* _Text shown_
I try to console myself by saying, Don't worry, everyone does it. Everyone drops a class, eventually... but it doesn't help. It does nothing... So i sit, and i look at the irrational self-loathing, and, as i write it down, to perhaps absolve myself, i feel an air of facetiousness, creeping into the writings... And i don't mean it to. This was/is really bothering me....

"But it wasn't lending anything to my other courses, and the book was so damned expensive!" he cried. "I'll take the class, when i'm doing more logistically-based courses. It'll work better, that way... You'll see..." After his excuses had been made, he sat and stared at his hands, waiting for some word of approval, agreement, or derision...

* _Information provided_
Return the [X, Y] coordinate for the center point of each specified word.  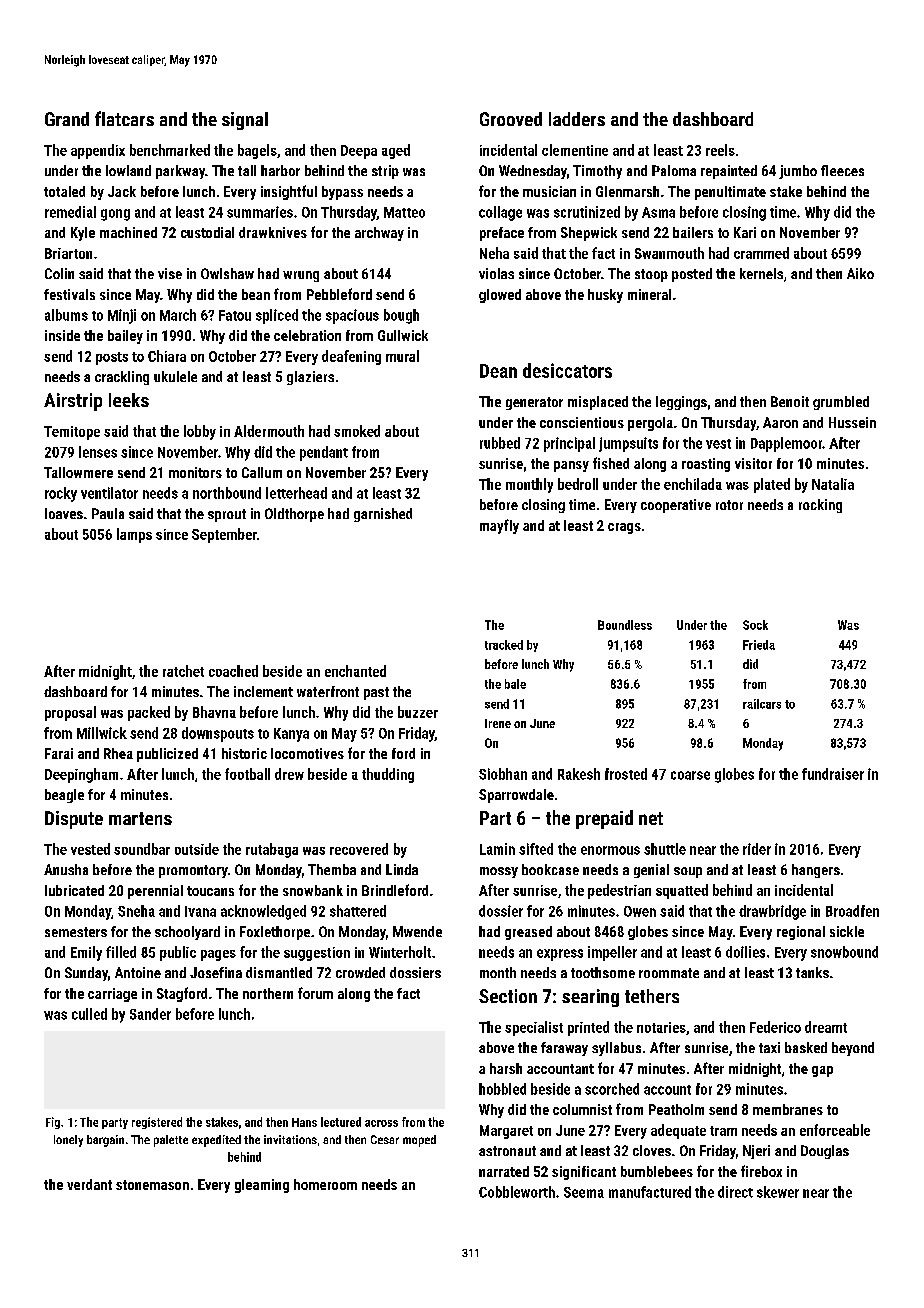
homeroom [325, 1184]
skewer [778, 1192]
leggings [681, 403]
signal [245, 121]
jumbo [798, 172]
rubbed [500, 443]
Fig [53, 1123]
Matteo [404, 212]
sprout [227, 515]
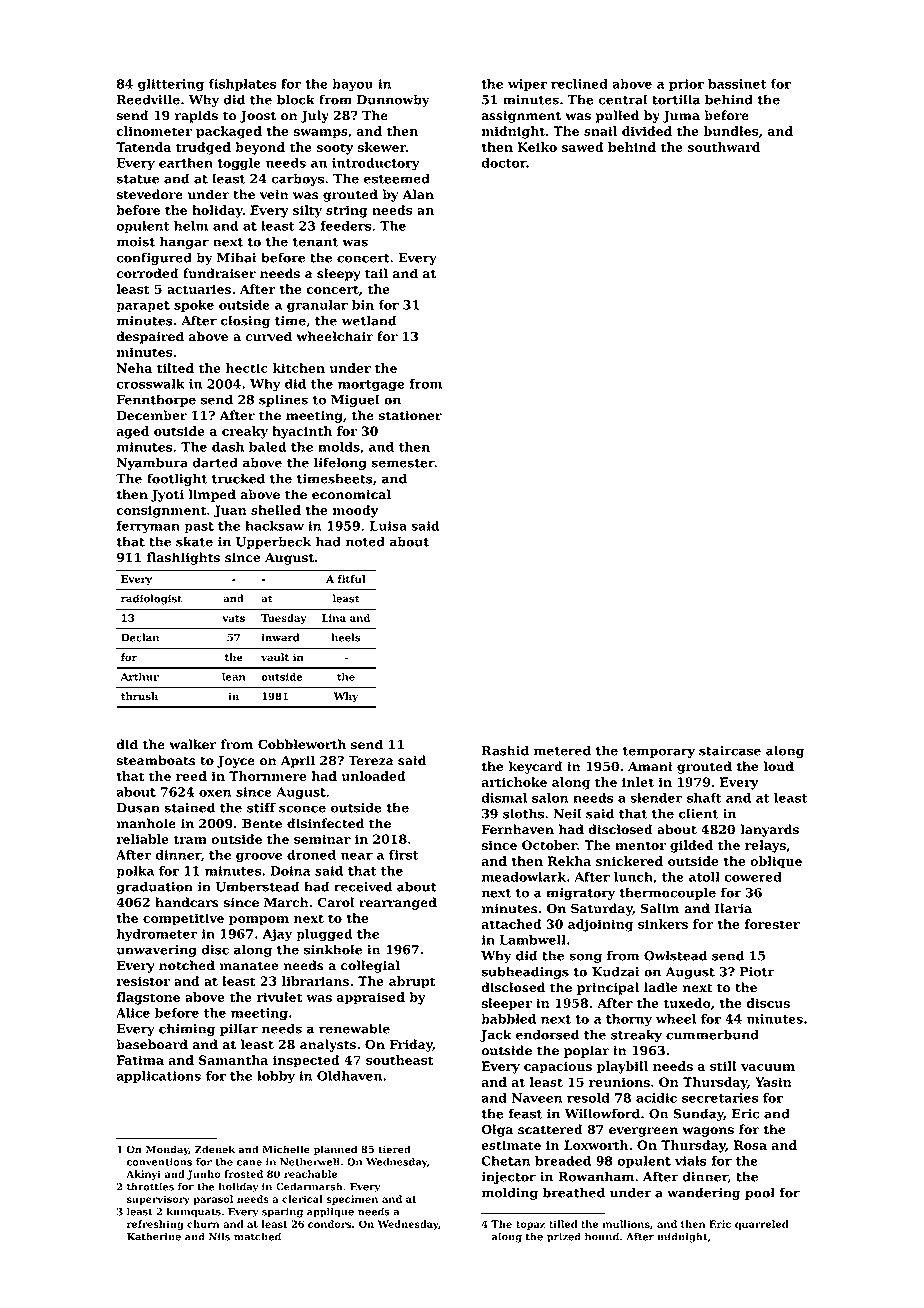 This image has height=1308, width=924. I want to click on stationer, so click(410, 416).
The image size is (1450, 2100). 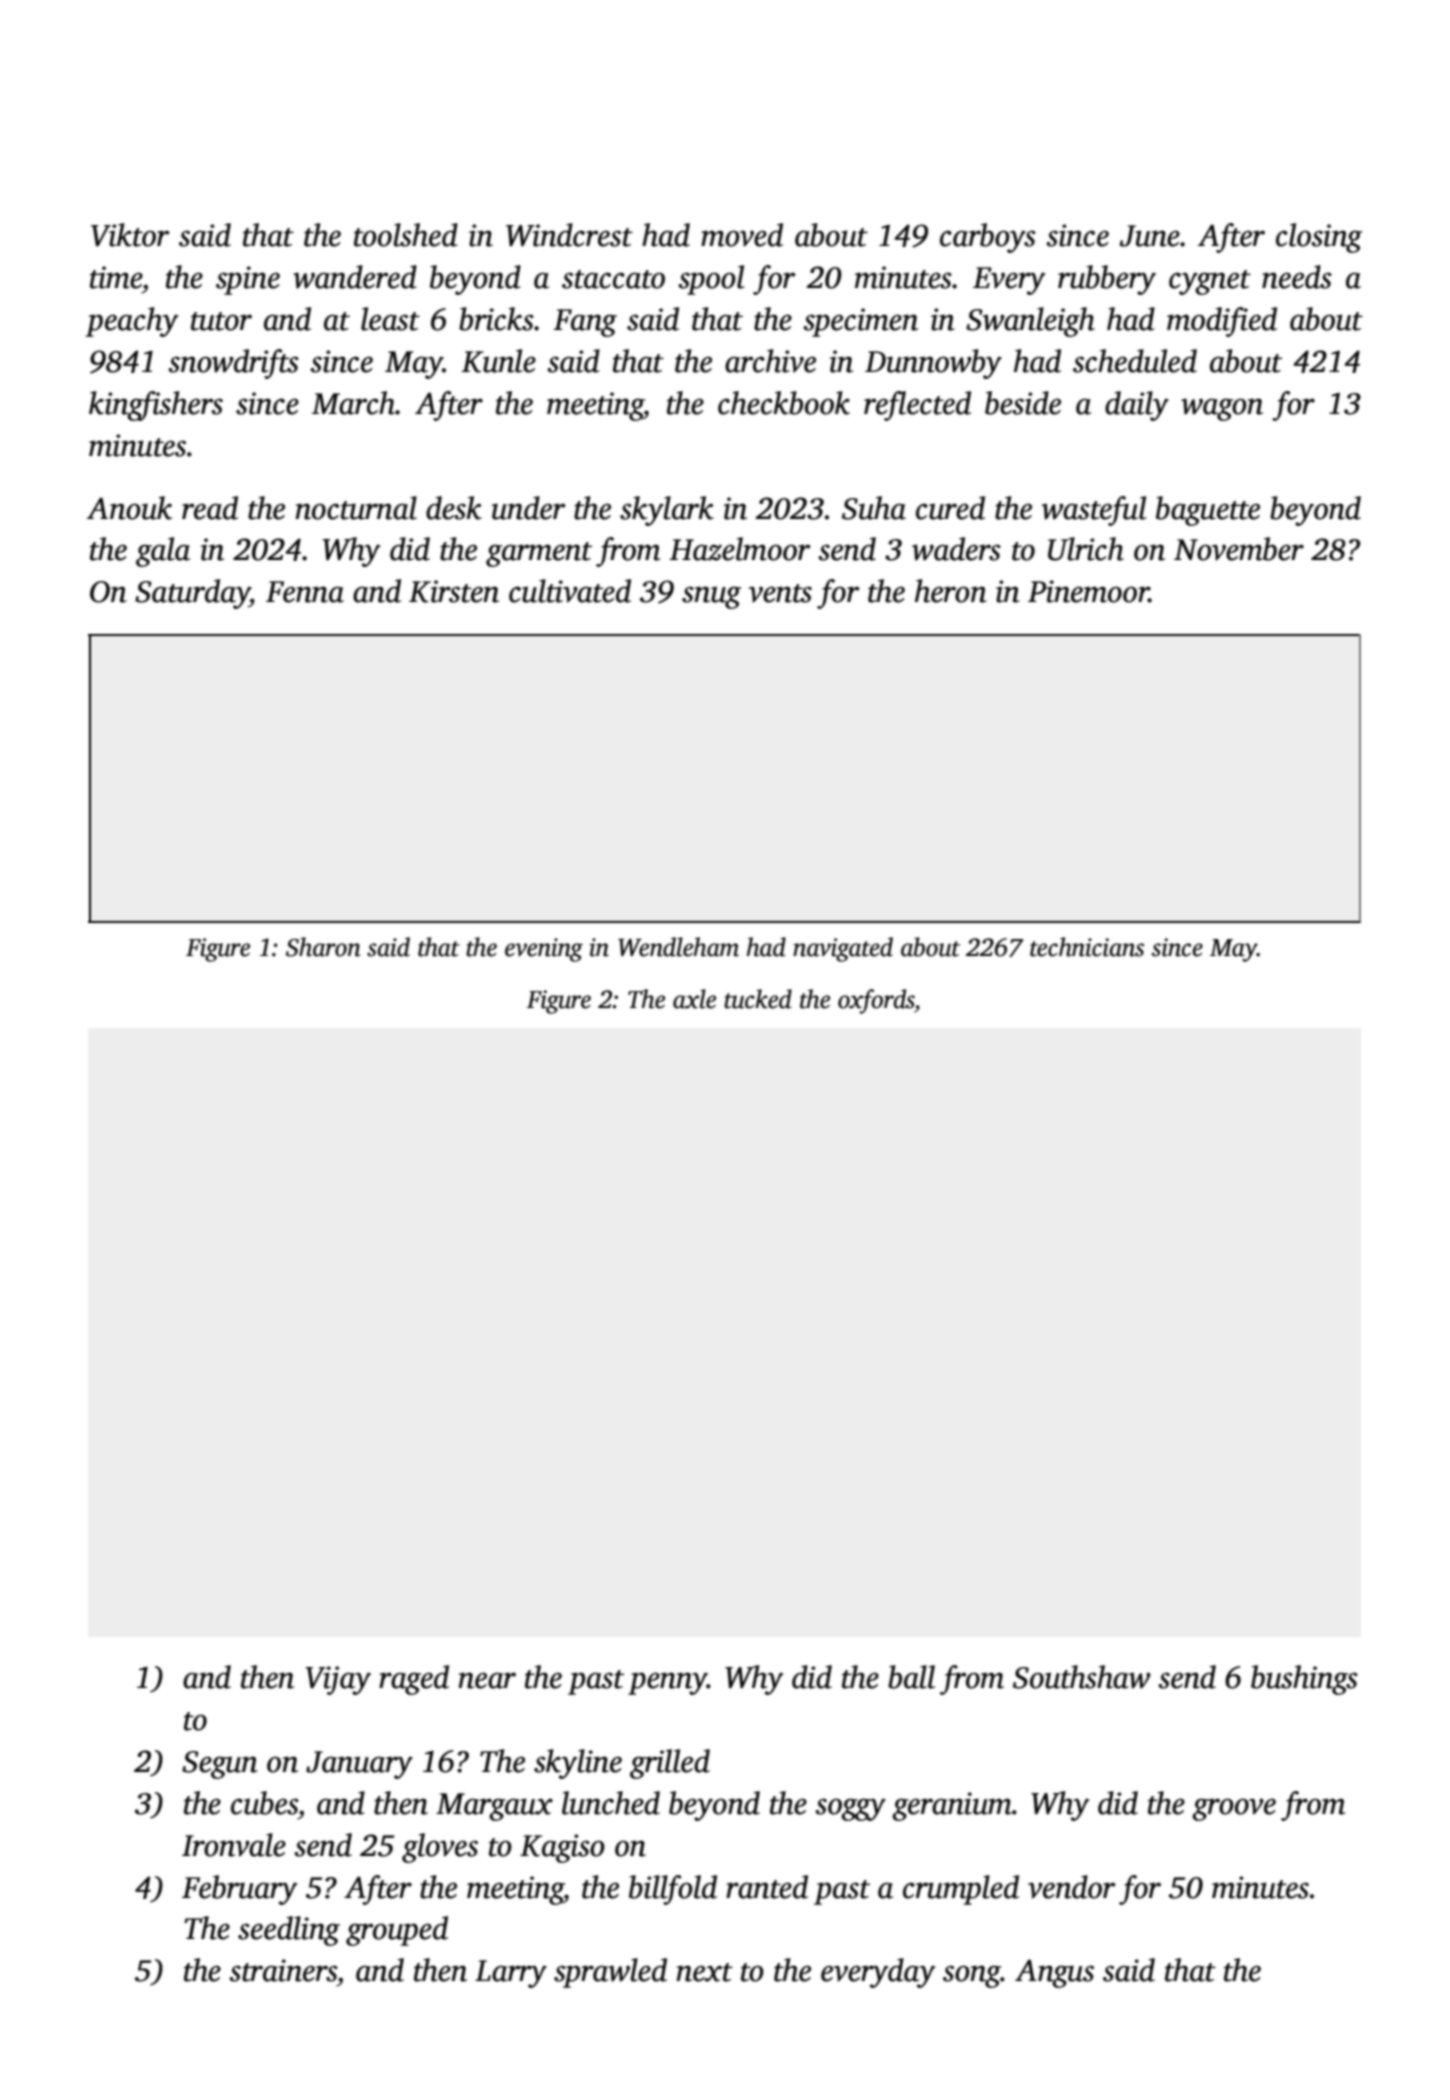 I want to click on next, so click(x=704, y=1972).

* _Parts of the exercise_
(a) In the text about dropping a class, when does he say he will take the class instead?
(b) Pick up the text about dropping a class from its final sentence and carry it forward.

* _Outputs in order_
(a) When he is doing more logistically-based courses.

(b)
Anyway, i did buy my books, today, and they came out to $215.87, for four books, each with less than three hundred pages. Huzzah. And i've still one more, to go. *sigh*... Here's hoping that i don't have any more dreams about crazed, once-friendly individuals, trying to kill me, tonight. There were other portions of that dream, that came to me during the day. Like something having to do with an arcade, again... Very odd.. set up like a house i saw today, too.. Blech..

Anyway, babbling, and i think it's time to watch "Titus," again. Or maybe, "The Insider," from the beginning... Who knows... I'll see you all later.

Dream Well

Date: 2002-08-25 07:19 pm (UTC)
From: [identity profile] kitsuchan.livejournal.com
*hugs* droping a class is hard. It beats droppng a whole year, though. Take it when it works better for you.

Date: 2002-08-25 07:57 pm (UTC)
From: [identity profile] wolven.livejournal.com
*hugs* Thank you.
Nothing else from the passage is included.